Anode and cathode in concentration cell?

Moderators: Chem_Mod, Chem_Admin

Kayla Denton 1A
Posts: 106
Joined: Fri Sep 26, 2014 2:02 pm

Anode and cathode in concentration cell?

Postby Kayla Denton 1A » Fri Feb 06, 2015 8:23 pm

In a concentration cell, for a reaction to be spontaneous, I understand that [products] must be less than [reactants]. I was wondering how this translated into anode and cathode; does the anode always contain the reactants and the cathode contains the products? So should the concentration in the cathode be less than the concentration of the anode?

The textbook gives an example of Ag+ (p. 540) and then says, "If the concentration of Ag+ ions in the left-hand electrode is less than that in the right, then Ecell > 0 for the cell as specified and the right-hand electrode will be found to be the cathode." This seems counterintuitive...

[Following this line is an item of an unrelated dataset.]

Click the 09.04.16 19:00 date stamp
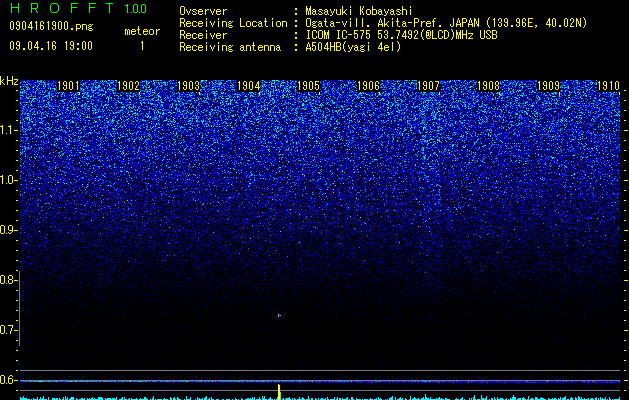Image resolution: width=629 pixels, height=400 pixels. coord(51,46)
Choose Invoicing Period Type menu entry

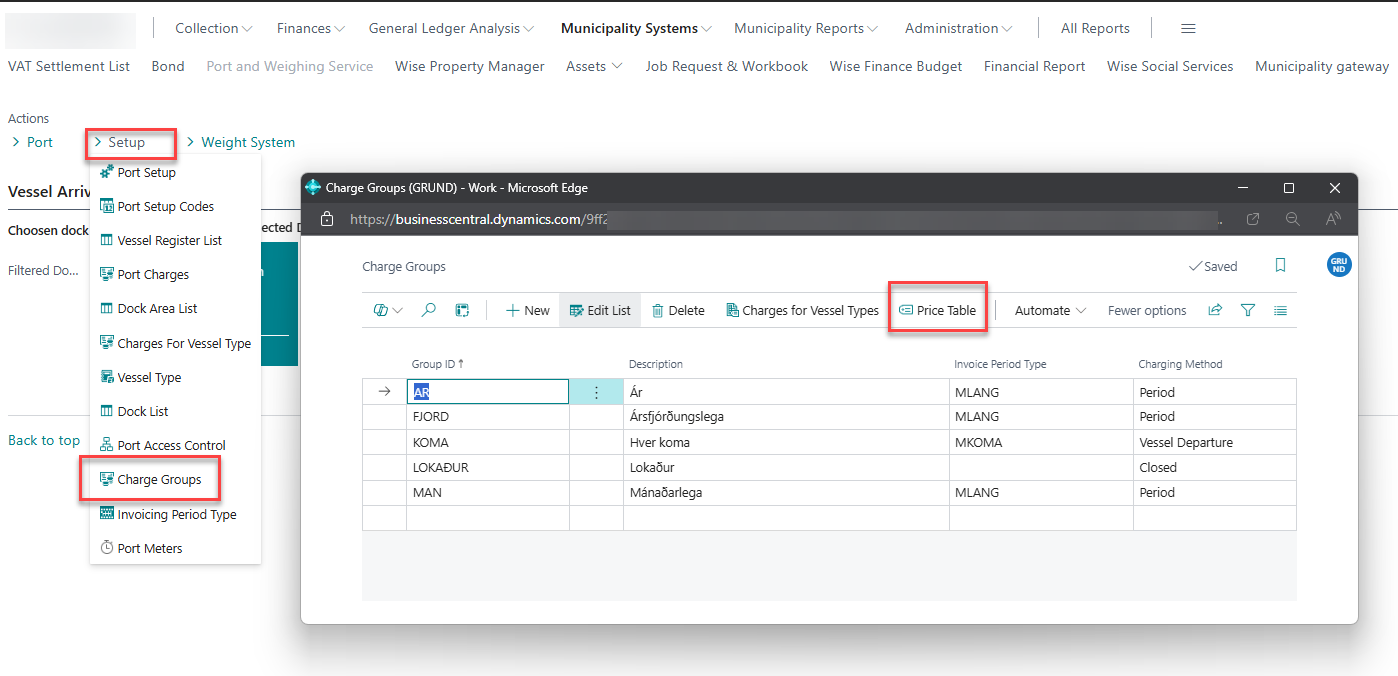(x=176, y=514)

Any help would be much appreciated!

Chem_Mod
Posts: 17810
Joined: Thu Aug 04, 2011 1:53 pm
Has upvoted: 405 times

Re: Anode and cathode in concentration cell?

Postby Chem_Mod » Sat Feb 07, 2015 8:27 am

Look at the example I covered in class:

Anode: Ag was oxidized to Ag+ + 1e-. (The anode [Ag+] increases and is the 'product'.)

Cathode: Ag+ was reduced to Ag. (The cathode [Ag+] decreases and is the 'reactant'.)

Justin Le 2I
Posts: 142
Joined: Fri Sep 26, 2014 2:02 pm

Re: Anode and cathode in concentration cell?

Postby Justin Le 2I » Tue Feb 10, 2015 12:33 am

It's also useful to think of it as Q = [P]/[R]. If you have more products, then Q>1 and then the reaction favors the products. It's better just to use the ratio and think about it intuitively then to memorize the different cases.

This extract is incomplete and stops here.